> _What you will do_:
The data should be printed again, exactly.

> _Provided entries_:
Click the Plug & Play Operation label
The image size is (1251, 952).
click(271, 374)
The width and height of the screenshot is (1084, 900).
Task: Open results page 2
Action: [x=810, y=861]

> _Solution to this exercise_:
Click the Plug & Play Operation label
The image size is (1251, 952).
click(271, 374)
The width and height of the screenshot is (1084, 900).
Task: Open results page 2
Action: [x=810, y=861]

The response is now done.